• RAW DATA
···

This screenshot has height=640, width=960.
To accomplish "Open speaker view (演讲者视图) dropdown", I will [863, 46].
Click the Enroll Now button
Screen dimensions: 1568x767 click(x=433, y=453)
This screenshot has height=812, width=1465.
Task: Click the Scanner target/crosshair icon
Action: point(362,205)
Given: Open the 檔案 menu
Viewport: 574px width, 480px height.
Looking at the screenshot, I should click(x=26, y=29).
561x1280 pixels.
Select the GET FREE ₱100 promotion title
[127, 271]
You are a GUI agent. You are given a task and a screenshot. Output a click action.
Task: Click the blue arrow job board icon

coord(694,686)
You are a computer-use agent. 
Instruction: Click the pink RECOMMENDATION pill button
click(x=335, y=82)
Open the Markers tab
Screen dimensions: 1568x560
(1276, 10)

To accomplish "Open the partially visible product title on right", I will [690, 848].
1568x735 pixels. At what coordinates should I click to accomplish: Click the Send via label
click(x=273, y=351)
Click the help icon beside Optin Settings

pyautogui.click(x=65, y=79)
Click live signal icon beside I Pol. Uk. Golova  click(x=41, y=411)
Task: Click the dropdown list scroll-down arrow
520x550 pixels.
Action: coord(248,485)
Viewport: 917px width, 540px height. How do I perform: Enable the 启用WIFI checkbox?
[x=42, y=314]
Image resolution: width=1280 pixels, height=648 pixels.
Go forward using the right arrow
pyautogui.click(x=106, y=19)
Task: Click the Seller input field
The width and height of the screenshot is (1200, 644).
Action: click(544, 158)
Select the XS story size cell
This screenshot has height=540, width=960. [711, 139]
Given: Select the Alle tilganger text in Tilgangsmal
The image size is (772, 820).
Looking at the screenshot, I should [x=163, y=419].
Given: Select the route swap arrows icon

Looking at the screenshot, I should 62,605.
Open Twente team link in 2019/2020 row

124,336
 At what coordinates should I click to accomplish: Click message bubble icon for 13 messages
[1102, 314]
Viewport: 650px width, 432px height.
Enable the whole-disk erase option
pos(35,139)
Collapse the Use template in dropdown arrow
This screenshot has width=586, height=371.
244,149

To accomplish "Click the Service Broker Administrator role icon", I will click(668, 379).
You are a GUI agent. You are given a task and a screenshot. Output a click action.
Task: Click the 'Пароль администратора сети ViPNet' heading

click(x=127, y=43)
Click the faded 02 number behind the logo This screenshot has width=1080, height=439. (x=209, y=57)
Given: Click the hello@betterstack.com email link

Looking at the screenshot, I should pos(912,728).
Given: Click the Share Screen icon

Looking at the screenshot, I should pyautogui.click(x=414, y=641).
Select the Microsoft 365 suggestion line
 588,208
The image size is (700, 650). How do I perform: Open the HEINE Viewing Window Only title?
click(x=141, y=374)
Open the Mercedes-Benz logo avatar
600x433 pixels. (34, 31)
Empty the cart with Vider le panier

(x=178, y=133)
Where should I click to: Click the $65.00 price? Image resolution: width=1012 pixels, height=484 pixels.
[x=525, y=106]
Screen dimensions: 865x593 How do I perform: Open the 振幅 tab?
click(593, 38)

···

• SET TASK
Copy out all of the entries above word for word, changing nothing.

• TASK SOLUTION
This screenshot has height=640, width=960.
To accomplish "Open speaker view (演讲者视图) dropdown", I will [863, 46].
Click the Enroll Now button
Screen dimensions: 1568x767 click(x=433, y=453)
This screenshot has height=812, width=1465.
Task: Click the Scanner target/crosshair icon
Action: point(362,205)
Given: Open the 檔案 menu
Viewport: 574px width, 480px height.
Looking at the screenshot, I should click(x=26, y=29).
561x1280 pixels.
Select the GET FREE ₱100 promotion title
[127, 271]
You are a GUI agent. You are given a task and a screenshot. Output a click action.
Task: Click the blue arrow job board icon

coord(694,686)
You are a computer-use agent. 
Instruction: Click the pink RECOMMENDATION pill button
click(x=335, y=82)
Open the Markers tab
Screen dimensions: 1568x560
(1276, 10)

To accomplish "Open the partially visible product title on right", I will [690, 848].
1568x735 pixels. At what coordinates should I click to accomplish: Click the Send via label
click(x=273, y=351)
Click the help icon beside Optin Settings

pyautogui.click(x=65, y=79)
Click live signal icon beside I Pol. Uk. Golova  click(x=41, y=411)
Task: Click the dropdown list scroll-down arrow
520x550 pixels.
Action: coord(248,485)
Viewport: 917px width, 540px height. How do I perform: Enable the 启用WIFI checkbox?
[x=42, y=314]
Image resolution: width=1280 pixels, height=648 pixels.
Go forward using the right arrow
pyautogui.click(x=106, y=19)
Task: Click the Seller input field
The width and height of the screenshot is (1200, 644).
Action: click(544, 158)
Select the XS story size cell
This screenshot has height=540, width=960. [711, 139]
Given: Select the Alle tilganger text in Tilgangsmal
The image size is (772, 820).
Looking at the screenshot, I should [x=163, y=419].
Given: Select the route swap arrows icon

Looking at the screenshot, I should 62,605.
Open Twente team link in 2019/2020 row

124,336
 At what coordinates should I click to accomplish: Click message bubble icon for 13 messages
[1102, 314]
Viewport: 650px width, 432px height.
Enable the whole-disk erase option
pos(35,139)
Collapse the Use template in dropdown arrow
This screenshot has width=586, height=371.
244,149

To accomplish "Click the Service Broker Administrator role icon", I will click(668, 379).
You are a GUI agent. You are given a task and a screenshot. Output a click action.
Task: Click the 'Пароль администратора сети ViPNet' heading

click(x=127, y=43)
Click the faded 02 number behind the logo This screenshot has width=1080, height=439. (x=209, y=57)
Given: Click the hello@betterstack.com email link

Looking at the screenshot, I should pos(912,728).
Given: Click the Share Screen icon

Looking at the screenshot, I should pyautogui.click(x=414, y=641).
Select the Microsoft 365 suggestion line
 588,208
The image size is (700, 650). How do I perform: Open the HEINE Viewing Window Only title?
click(x=141, y=374)
Open the Mercedes-Benz logo avatar
600x433 pixels. (34, 31)
Empty the cart with Vider le panier

(x=178, y=133)
Where should I click to: Click the $65.00 price? Image resolution: width=1012 pixels, height=484 pixels.
[x=525, y=106]
Screen dimensions: 865x593 How do I perform: Open the 振幅 tab?
click(593, 38)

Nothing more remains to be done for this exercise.